Serie di compiti
**A)** Puoi ricopiare fedelmente il passo del testo sulla riforma agraria da "Noi crediamo, invece, che" fino a "rispettoso della natura." incluso?
**B)** Puoi disporre in un elenco numerato tutte le righe del listato che segue il testo, saltando le righe vuote e lasciando fuori le immagini?

Testo
====
Publie le mercoledì 5 maggio 2004 par Open-Publishing

di Plinio de Arruda Sampaio

Più forza al contadino
La riforma agraria è un programma del governo diretto a risolvere un problema e occorre dunque
partire dalla definizione di questo problema: un punto controverso in Brasile. Gli economisti
neoliberisti negano l’esistenza di un problema agrario, perché partono dalla definizione classica
secondo cui la questione agraria è un ostacolo alla penetrazione del capitalismo nelle campagne. (.).
Noi crediamo, invece, che la questione agraria sia il modo per riscattare la grande povertà del
popolo, perché la struttura agraria è alla base di una piramide sociale in cui un piccolo gruppo
domina su tutta la popolazione. La struttura agraria è una fabbrica di miseria. (...) Da questa
struttura dipende un modello agricolo che in Brasile viene molto esaltato, perché è ad alta produttività
e perché consente alti livelli di esportazione. Non si considera, tuttavia, che questo modello
genera miseria, crea dipendenza tecnologica e provoca un’aggressione violenta all’ambiente. Bisogna
cambiare il modello, ma perché questo avvenga è necessario che il contadino abbia più forza.
L’obiettivo del piano nazionale di riforma agraria era proprio quello di dare forza al contadino, perché
in futuro possa fare pressione per un modello più giusto, equilibrato e rispettoso della natura.
====
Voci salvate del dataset
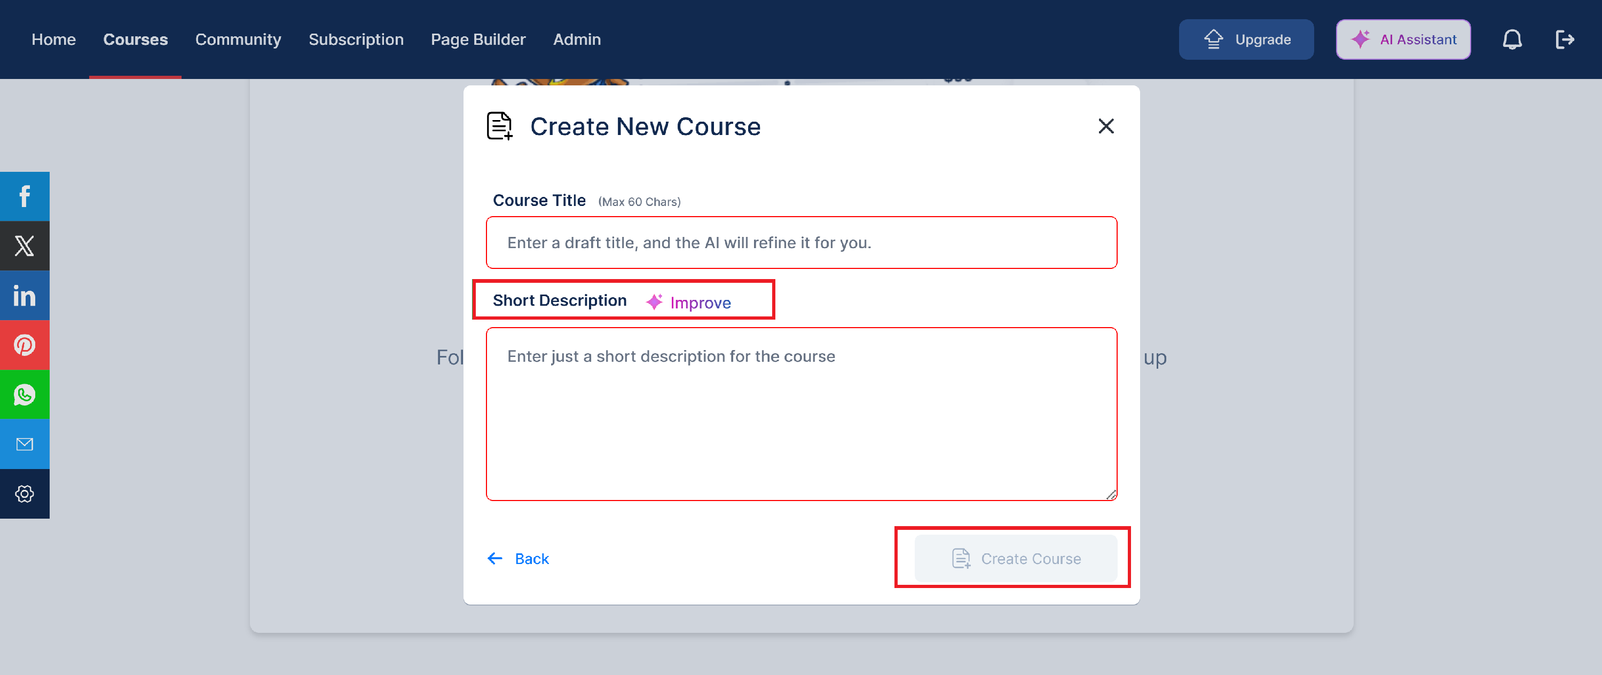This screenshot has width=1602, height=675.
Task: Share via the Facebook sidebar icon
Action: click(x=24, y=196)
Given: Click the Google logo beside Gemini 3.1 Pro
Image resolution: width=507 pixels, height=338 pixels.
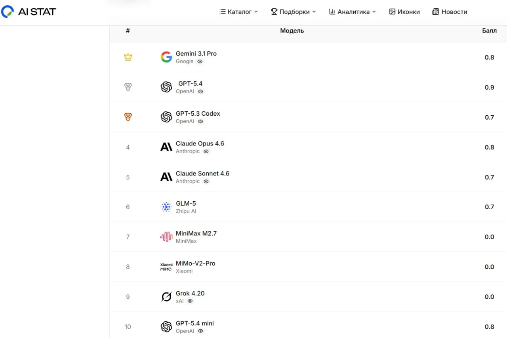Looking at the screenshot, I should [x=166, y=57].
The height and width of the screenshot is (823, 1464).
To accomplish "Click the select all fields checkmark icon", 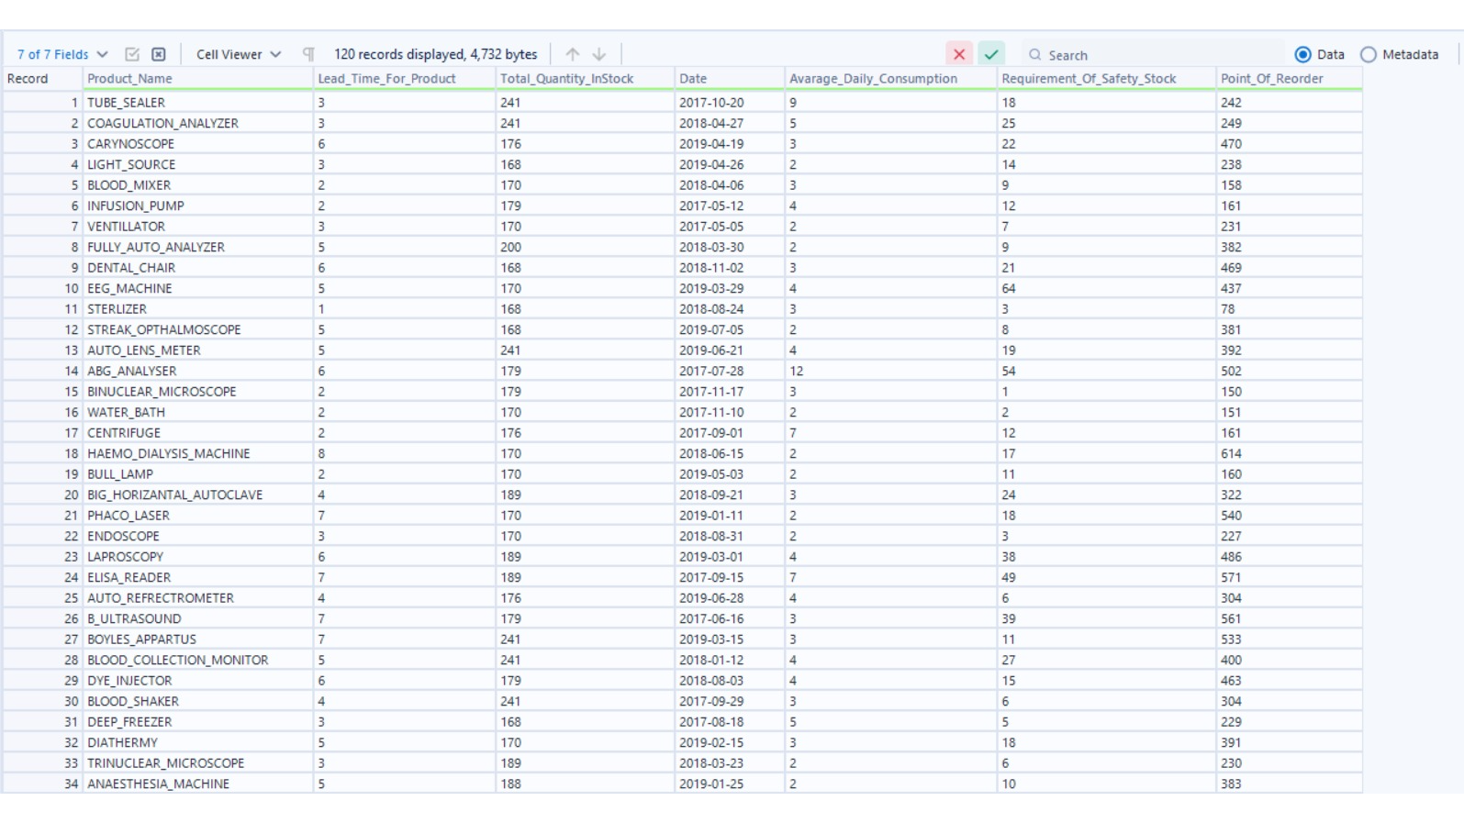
====
Risultati per compito
**A)**
Noi crediamo, invece, che la questione agraria sia il modo per riscattare la grande povertà del
popolo, perché la struttura agraria è alla base di una piramide sociale in cui un piccolo gruppo
domina su tutta la popolazione. La struttura agraria è una fabbrica di miseria. (...) Da questa
struttura dipende un modello agricolo che in Brasile viene molto esaltato, perché è ad alta produttività
e perché consente alti livelli di esportazione. Non si considera, tuttavia, che questo modello
genera miseria, crea dipendenza tecnologica e provoca un’aggressione violenta all’ambiente. Bisogna
cambiare il modello, ma perché questo avvenga è necessario che il contadino abbia più forza.
L’obiettivo del piano nazionale di riforma agraria era proprio quello di dare forza al contadino, perché
in futuro possa fare pressione per un modello più giusto, equilibrato e rispettoso della natura.

**B)**
1. This screenshot has width=1602, height=675.
2. Task: Share via the Facebook sidebar icon
3. Action: click(x=24, y=196)
4. Given: Click the Google logo beside Gemini 3.1 Pro
5. Image resolution: width=507 pixels, height=338 pixels.
6. Looking at the screenshot, I should [x=166, y=57].
7. The height and width of the screenshot is (823, 1464).
8. To accomplish "Click the select all fields checkmark icon", 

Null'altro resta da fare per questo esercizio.